Rebels and RadicalsΔημοσιεύθηκε: Ιουνίου 20, 2009
This is the cover of a good book about the history of the island. After reading it, I was more determined to spend the winter in Ikaria.
When people ask me for the reason, I say ‘Leave me alone! I’m a Rebel and Radical’!!! Now I have some scholarly arguments to support my position.
Anyway, I’m not watching the big football match between Olympiakos and Panathinaikos on TV tonight. Men go nuts about it, but I’ll stay cool and I’ll blog a little. I’m not very keen on politics and I can’t write an essay about communism in Ikaria. But what I can do is to quote Pr A. Papalas’ book review from the website page of his publisher.
So here it goes:
« … Icaria, a long, craggy and destitute isle in the Aegean Sea is visible from Turkey. The toil and travail of its people symbolizes the journey all Greek People made to achieve a modern society. But unlike other Greeks the Icarians often chose a dead end path. Never in agreement with those around them, the story of the Icariaians shows the best and the worst of Greek society. The Icarians were loyal subjects of the Ottoman Empire who, because of poverty and lack of resources, were not expected to pay heavy taxes while most Ottoman Greeks were dissatisfied with Turkish rule and dreamed of independence. But just before World War I, when the Greek government did not want to annex the island because of international complications, the Icarians expelled the Turks and demanded inclusion in the Greek State. At that time the bulk of the young men were escaping the grinding poverty of the island by immigrating to the United States. Although the majority of these men stayed in America and brought wives from the island to the New World, they maintained local ties. Their influence, both positive and negative, affected many qualities of Icarian life. The Icarians did not find their expectations fulfilled as part of Greece and remained disenchanted with their conditions through the twenties and thirties of the 20th century. The forties brought first, the Italians, then the Germans, and finally the British. After the turmoil, many Icarians supported radical political solutions to their problems, sympathizing with a native a guerrilla movement and rejecting efforts to improve their island, seeing only the great Capitalistic conspiracy at work. In the last decades of the 20th century the Icarians finally entered the modern but at a too rapid rate leaving the people unable to cope with some aspects of modernity.»

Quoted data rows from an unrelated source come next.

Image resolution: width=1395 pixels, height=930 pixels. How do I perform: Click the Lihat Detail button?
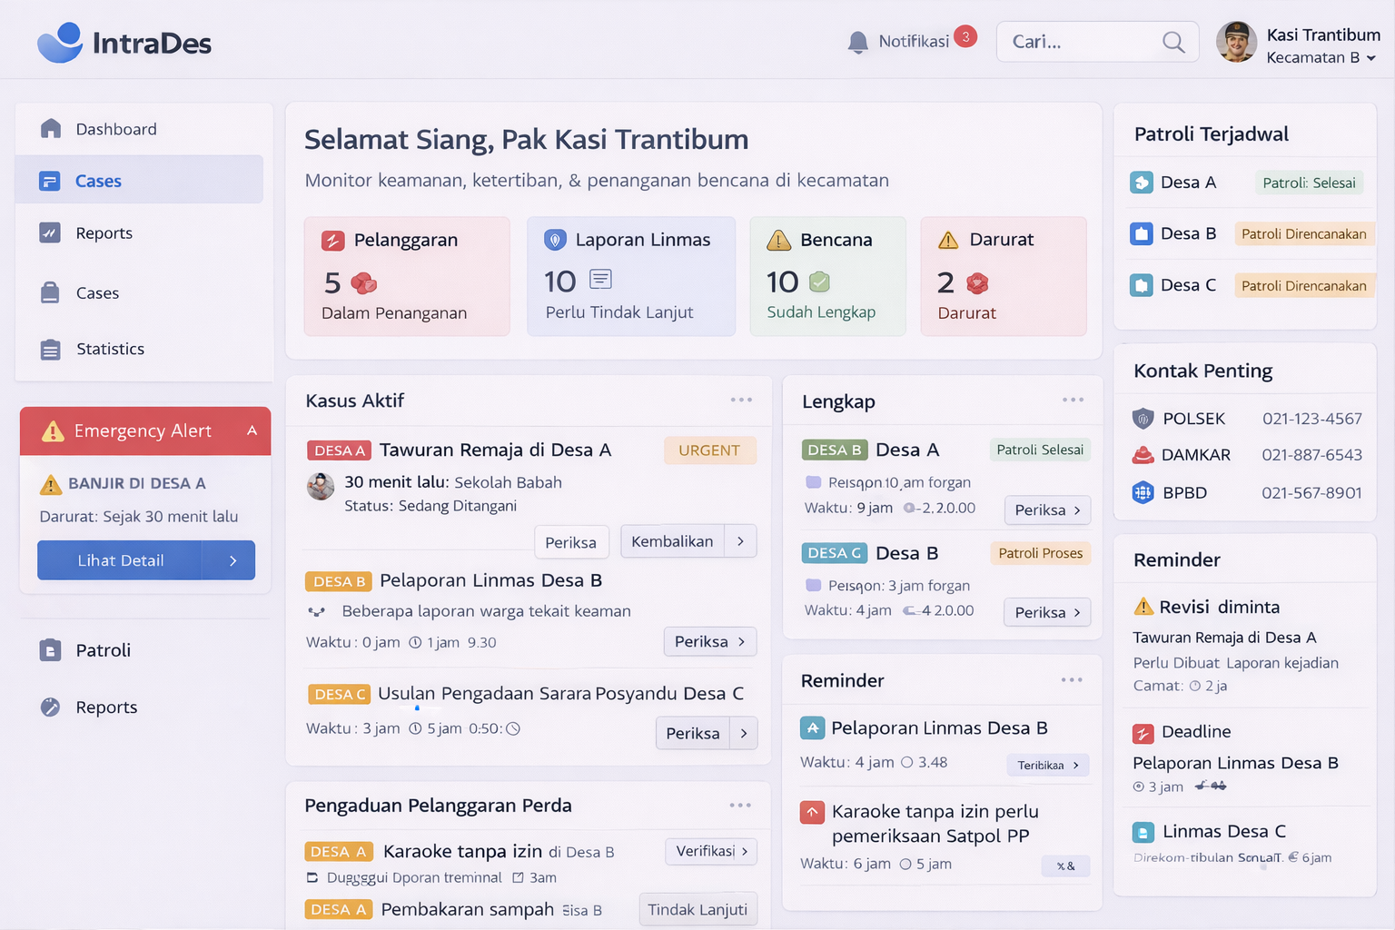coord(120,560)
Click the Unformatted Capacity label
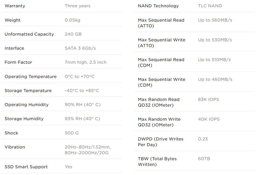 [x=29, y=34]
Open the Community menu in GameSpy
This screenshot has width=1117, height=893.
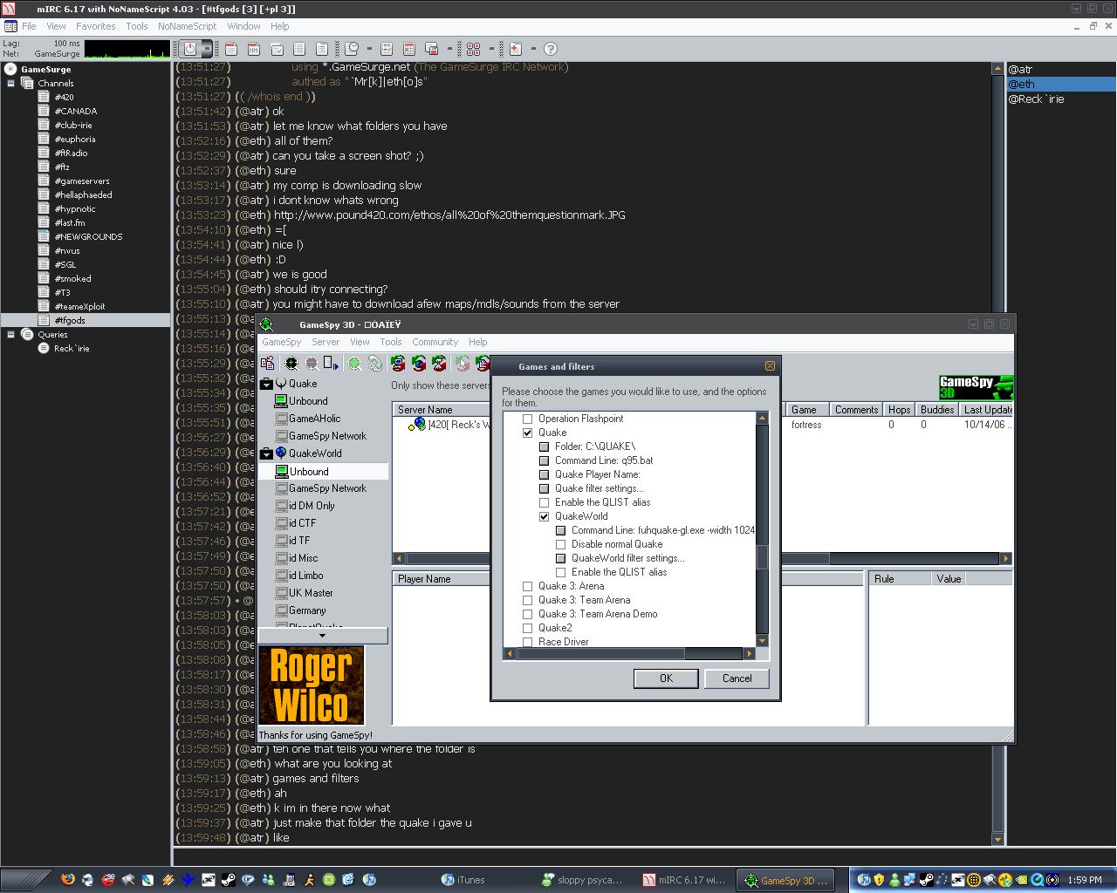tap(435, 342)
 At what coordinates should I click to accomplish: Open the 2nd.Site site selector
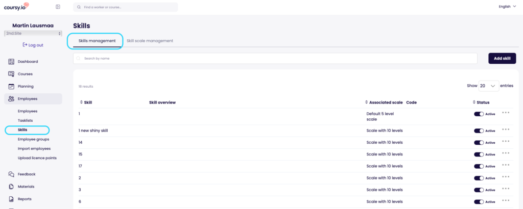[33, 33]
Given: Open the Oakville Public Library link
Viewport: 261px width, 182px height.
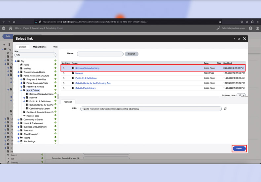Looking at the screenshot, I should tap(86, 88).
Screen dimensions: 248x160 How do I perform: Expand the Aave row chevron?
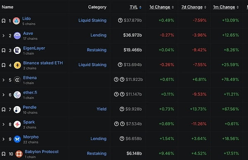click(3, 36)
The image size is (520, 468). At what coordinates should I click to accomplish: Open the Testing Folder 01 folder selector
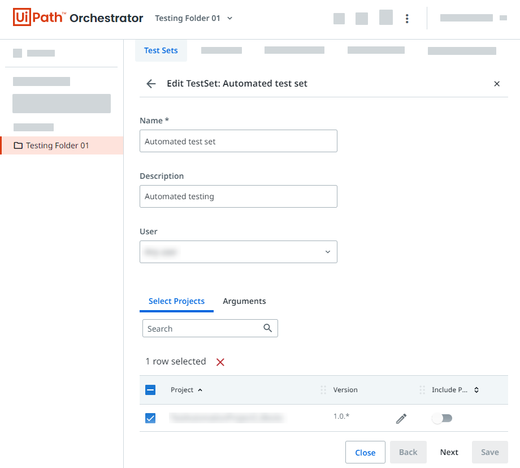click(x=194, y=18)
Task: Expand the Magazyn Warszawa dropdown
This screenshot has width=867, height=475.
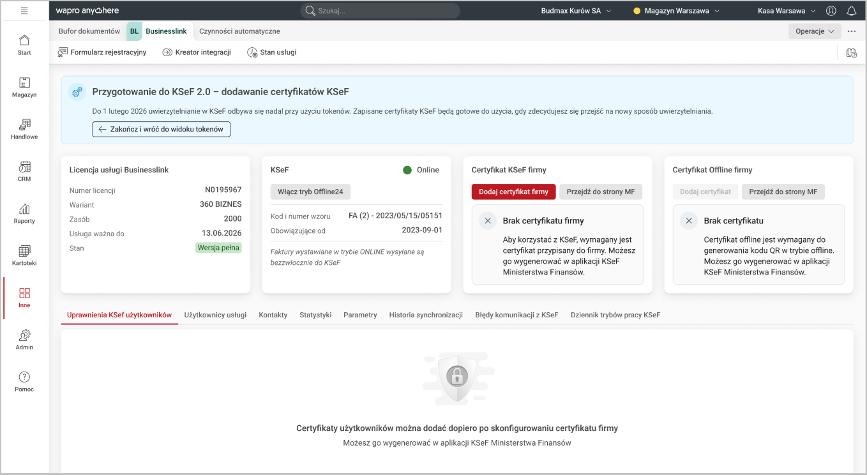Action: click(x=676, y=11)
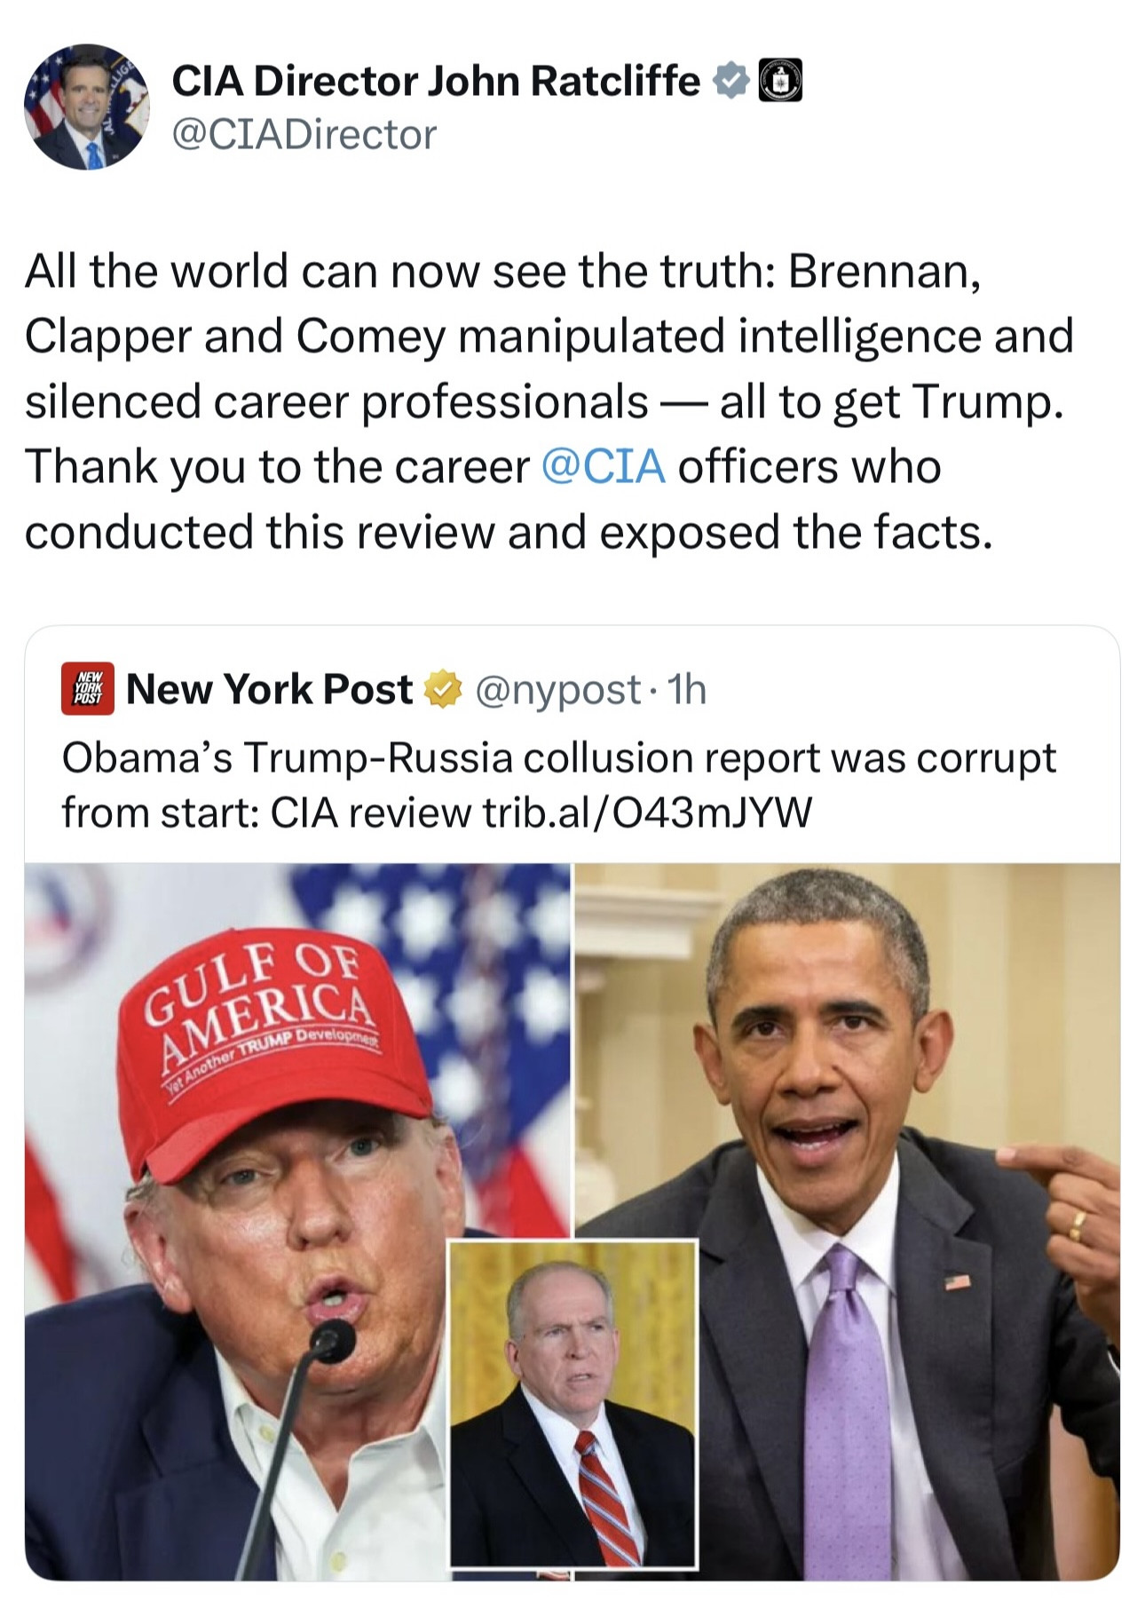Click the gold verified badge for New York Post
Screen dimensions: 1145x1617
pos(443,689)
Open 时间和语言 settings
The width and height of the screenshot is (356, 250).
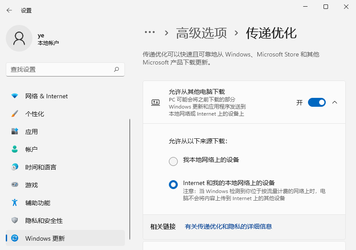coord(41,167)
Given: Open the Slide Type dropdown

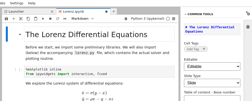Looking at the screenshot, I should click(x=212, y=83).
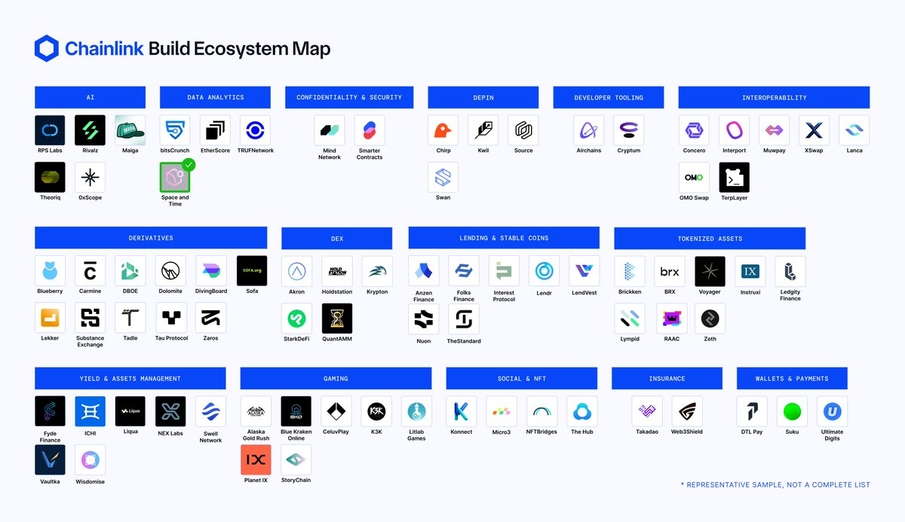Select the Suku green circle logo

pos(792,411)
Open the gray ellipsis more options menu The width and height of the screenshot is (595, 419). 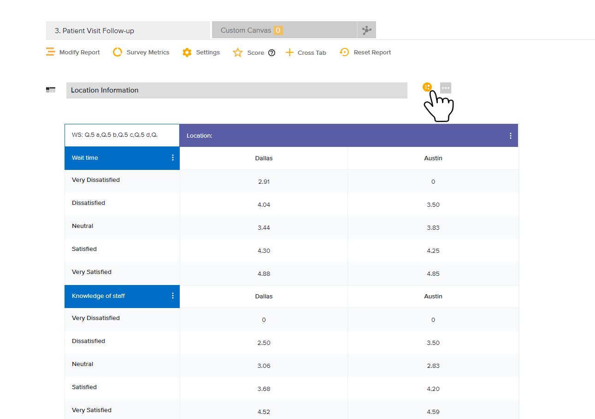445,88
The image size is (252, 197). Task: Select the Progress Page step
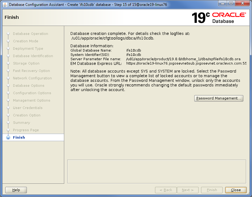pos(26,130)

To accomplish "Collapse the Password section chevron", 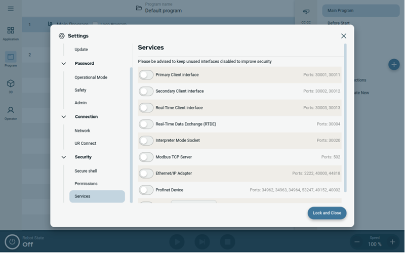I will (64, 64).
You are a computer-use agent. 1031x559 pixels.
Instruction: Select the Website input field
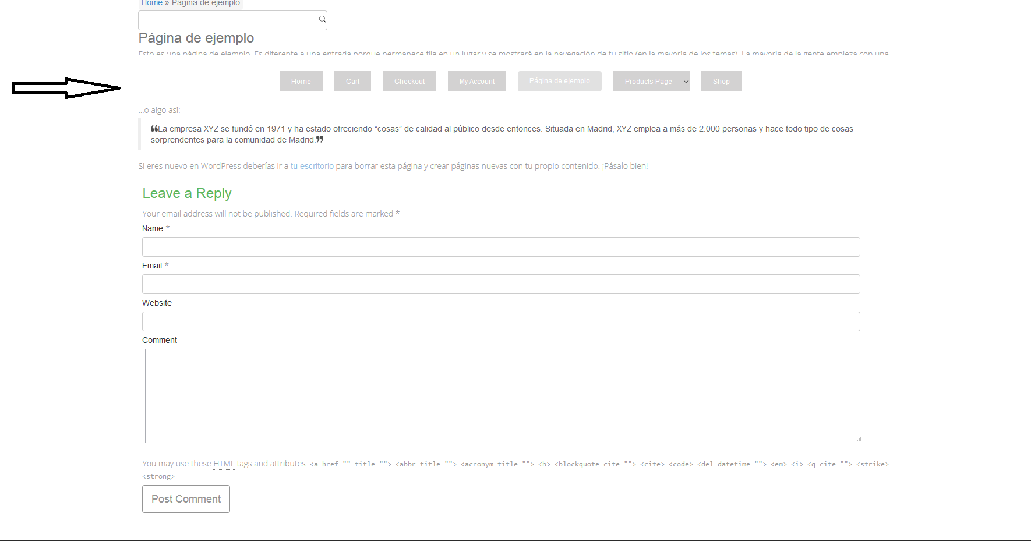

«Anthony J. Papalas has assembled a true “peoples» history by bringing together unusual documents such as dowry agreements and Ottoman court records, memoirs, and accounts of Icaria by people who were involved in the events he describes, all interwoven with informative and perceptive descriptions from forty years of interviews with Icarians from all areas and conditions. Here is a history on the social level, not grand politics or great battles, but rather the everyday existence and immediate choices which, once made, shape succeeding events.»
(there is more in the webpage cited above )
Ευχαριστώ για την παρουσίαση αυτού του βιβλίου. Φαίνεται πολύ ενδιαφέρον! Θα το παραγγείλω.
Φιλικά, Κωνσταντίνος 🙂
Sunday January 15, 2006 – 08:46am (EEST)
Bolchazy-Carducci! They’re a local publisher based near Chicago, and I never realized they were so widespread. I have a shelf full of their books because they are the only ones publishing new editions of ancient Roman and Greek texts. They are always marketing their books at Latin teacher conventions, hoping they will order class sets, but I’ve never seen this one.
Sunday January 15, 2006 – 04:55pm (EST)
Hi Ψαλάκανθε! It’s a small world, isn’t it? Bolchazy also sells the same author’s ‘Ancient Icaria’. Just because of your nickname, you win a free copy of it translated in Greek : «Αρχαία Ικαρία» with many illustrations etc., far better than the American original in layout. Only that you ll have to travel to the island to get it 🙂
Monday January 16, 2006 – 10:56pm (EET)
Haha! Thanks.. see you in May, as soon as the semester ends and I can get a plane out of here.
Tuesday January 17, 2006 – 12:18pm (EST)
I think we will not be all dead from bird flu by then.
When you come, there will be a copy with your nickname on it waiting for you in the newsagent’s (in the same time a ‘βιβλιοπωλείο’) in Evdilos, the nearest town.